■ **Required action**:
Below are some records. Return exactly the lines from the one with "Task: Visit the WordPress.org blogroll link" to the one with "640x400 pixels.", and nothing else.

[Stored records]

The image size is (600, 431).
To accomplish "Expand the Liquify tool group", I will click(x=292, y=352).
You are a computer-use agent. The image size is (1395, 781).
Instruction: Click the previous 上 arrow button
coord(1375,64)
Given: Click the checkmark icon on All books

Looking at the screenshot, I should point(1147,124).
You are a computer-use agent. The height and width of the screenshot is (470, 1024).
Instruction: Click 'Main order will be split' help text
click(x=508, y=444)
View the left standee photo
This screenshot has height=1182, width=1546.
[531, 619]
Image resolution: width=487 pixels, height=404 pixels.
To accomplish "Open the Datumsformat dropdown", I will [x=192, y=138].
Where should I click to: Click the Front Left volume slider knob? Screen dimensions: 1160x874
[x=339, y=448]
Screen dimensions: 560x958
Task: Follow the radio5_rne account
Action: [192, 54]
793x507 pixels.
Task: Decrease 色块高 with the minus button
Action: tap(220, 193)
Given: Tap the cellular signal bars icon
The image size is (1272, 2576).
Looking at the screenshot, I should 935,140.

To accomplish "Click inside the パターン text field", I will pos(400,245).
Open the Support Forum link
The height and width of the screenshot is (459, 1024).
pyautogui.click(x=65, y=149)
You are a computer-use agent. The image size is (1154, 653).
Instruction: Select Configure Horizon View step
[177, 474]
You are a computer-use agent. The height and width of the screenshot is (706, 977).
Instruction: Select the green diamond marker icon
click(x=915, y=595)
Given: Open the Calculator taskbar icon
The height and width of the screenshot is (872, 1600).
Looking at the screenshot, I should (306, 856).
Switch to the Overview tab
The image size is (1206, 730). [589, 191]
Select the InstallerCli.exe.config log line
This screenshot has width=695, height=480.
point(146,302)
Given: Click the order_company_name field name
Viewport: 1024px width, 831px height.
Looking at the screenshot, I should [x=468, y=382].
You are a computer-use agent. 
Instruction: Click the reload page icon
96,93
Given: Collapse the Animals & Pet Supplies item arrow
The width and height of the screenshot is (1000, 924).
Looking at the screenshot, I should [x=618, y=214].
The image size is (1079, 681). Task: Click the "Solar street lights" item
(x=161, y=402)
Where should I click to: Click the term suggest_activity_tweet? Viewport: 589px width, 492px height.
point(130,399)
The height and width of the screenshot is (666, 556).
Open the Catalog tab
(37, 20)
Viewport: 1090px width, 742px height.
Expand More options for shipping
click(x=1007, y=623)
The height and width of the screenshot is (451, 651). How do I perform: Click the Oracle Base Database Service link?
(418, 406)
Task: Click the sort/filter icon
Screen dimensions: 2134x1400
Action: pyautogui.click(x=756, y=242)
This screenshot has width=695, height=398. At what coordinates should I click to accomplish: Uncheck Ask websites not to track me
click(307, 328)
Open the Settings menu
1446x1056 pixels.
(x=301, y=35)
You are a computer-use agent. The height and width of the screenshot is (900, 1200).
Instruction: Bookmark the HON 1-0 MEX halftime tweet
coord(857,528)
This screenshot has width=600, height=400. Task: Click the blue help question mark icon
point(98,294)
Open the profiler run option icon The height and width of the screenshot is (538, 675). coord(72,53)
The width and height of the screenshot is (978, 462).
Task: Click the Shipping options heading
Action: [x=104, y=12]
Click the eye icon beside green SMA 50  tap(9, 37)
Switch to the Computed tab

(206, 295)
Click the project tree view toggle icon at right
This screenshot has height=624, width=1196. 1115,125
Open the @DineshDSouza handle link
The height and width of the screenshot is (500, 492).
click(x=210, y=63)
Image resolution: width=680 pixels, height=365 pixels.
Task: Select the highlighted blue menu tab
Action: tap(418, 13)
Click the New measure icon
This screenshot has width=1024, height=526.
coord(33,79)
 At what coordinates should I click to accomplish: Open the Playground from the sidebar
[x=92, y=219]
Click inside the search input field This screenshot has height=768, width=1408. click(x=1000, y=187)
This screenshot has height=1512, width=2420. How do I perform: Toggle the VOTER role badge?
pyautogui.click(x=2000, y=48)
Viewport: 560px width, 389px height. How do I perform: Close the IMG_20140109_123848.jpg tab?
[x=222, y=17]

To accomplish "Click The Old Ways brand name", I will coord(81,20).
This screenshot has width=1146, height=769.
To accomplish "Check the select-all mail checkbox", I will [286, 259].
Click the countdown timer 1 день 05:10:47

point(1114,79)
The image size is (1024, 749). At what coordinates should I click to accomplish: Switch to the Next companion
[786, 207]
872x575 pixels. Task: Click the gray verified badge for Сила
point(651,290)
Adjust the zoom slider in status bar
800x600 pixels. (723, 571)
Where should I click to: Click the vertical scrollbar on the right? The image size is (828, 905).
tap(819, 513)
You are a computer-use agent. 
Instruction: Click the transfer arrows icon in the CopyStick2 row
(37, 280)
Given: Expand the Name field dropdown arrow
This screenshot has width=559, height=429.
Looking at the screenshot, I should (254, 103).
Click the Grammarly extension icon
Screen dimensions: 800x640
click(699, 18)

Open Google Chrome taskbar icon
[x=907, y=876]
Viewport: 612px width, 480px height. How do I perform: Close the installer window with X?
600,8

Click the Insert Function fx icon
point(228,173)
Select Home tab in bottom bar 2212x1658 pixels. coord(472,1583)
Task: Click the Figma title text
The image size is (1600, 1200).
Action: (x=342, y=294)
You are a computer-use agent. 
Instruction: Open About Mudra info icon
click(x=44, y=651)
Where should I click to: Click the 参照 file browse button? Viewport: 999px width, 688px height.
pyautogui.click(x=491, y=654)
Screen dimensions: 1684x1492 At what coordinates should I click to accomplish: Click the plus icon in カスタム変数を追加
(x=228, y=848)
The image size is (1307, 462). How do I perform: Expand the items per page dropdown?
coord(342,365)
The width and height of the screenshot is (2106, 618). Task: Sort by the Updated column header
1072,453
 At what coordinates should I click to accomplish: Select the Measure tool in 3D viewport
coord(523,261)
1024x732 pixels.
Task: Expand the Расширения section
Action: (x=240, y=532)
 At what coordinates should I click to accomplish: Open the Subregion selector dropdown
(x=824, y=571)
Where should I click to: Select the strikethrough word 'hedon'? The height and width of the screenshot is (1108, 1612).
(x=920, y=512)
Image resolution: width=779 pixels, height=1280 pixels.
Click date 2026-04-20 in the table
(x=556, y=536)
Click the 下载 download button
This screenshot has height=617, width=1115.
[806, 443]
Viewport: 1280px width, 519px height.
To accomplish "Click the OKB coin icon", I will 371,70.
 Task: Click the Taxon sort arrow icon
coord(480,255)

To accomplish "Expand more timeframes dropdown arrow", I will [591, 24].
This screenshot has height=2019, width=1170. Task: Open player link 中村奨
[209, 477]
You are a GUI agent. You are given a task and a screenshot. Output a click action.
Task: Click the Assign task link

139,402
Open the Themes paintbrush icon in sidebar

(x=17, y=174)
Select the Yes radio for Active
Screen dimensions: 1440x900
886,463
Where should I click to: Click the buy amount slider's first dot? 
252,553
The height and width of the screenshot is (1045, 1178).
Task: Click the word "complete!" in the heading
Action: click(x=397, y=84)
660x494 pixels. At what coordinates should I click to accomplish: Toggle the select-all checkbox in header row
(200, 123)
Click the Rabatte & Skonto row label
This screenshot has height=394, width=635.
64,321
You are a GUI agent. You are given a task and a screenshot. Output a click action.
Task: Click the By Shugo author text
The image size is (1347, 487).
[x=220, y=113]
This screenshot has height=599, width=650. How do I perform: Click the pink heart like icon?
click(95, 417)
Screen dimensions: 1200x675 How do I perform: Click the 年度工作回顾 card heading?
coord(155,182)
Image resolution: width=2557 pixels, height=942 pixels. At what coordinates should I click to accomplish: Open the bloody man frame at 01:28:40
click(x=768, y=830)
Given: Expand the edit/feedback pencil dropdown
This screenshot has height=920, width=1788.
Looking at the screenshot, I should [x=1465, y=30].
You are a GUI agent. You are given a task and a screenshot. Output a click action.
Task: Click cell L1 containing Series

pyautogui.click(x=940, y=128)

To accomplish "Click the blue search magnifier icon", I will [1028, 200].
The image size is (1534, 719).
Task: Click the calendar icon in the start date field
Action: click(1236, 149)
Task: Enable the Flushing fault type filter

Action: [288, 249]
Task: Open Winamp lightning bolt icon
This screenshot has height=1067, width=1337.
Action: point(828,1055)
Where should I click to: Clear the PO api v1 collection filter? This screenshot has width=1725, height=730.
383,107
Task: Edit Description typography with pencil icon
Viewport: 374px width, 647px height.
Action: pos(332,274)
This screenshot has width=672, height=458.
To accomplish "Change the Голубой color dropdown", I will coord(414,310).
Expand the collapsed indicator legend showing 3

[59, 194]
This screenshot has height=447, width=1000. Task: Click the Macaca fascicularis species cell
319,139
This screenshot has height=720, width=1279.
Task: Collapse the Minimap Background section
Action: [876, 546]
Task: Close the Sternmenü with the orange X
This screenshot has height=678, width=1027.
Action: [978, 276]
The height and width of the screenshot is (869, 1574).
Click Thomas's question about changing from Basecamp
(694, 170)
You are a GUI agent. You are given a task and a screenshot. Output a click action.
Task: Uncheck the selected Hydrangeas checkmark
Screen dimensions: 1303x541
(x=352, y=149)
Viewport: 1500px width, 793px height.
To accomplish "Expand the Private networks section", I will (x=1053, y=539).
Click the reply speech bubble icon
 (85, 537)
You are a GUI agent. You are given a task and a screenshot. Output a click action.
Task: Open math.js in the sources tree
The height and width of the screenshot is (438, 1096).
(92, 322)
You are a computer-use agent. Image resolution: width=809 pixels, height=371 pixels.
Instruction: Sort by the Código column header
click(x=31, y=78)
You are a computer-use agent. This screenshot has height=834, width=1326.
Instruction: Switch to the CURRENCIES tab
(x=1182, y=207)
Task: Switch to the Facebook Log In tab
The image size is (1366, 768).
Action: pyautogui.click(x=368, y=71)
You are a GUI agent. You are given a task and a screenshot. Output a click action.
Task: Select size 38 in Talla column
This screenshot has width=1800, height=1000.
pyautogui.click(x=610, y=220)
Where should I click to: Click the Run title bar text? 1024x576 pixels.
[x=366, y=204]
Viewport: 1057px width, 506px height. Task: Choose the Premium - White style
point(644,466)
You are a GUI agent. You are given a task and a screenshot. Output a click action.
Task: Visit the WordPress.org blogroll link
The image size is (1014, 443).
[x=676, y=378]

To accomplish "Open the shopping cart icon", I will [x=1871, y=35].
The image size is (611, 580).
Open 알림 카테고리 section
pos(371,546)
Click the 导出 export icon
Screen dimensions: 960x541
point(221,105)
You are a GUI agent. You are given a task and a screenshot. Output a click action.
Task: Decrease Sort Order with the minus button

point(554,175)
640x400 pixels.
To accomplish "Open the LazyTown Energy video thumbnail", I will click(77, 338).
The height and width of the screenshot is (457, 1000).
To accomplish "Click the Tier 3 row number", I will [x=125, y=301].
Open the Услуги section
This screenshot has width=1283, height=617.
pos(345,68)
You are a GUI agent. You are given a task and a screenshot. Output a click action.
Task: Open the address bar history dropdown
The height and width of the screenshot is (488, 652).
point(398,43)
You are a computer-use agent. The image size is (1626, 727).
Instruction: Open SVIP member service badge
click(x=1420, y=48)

■ **Your response**:
Task: Visit the WordPress.org blogroll link
The image size is (1014, 443).
[x=676, y=378]

To accomplish "Open the shopping cart icon", I will [x=1871, y=35].
The image size is (611, 580).
Open 알림 카테고리 section
pos(371,546)
Click the 导出 export icon
Screen dimensions: 960x541
point(221,105)
You are a GUI agent. You are given a task and a screenshot. Output a click action.
Task: Decrease Sort Order with the minus button

point(554,175)
640x400 pixels.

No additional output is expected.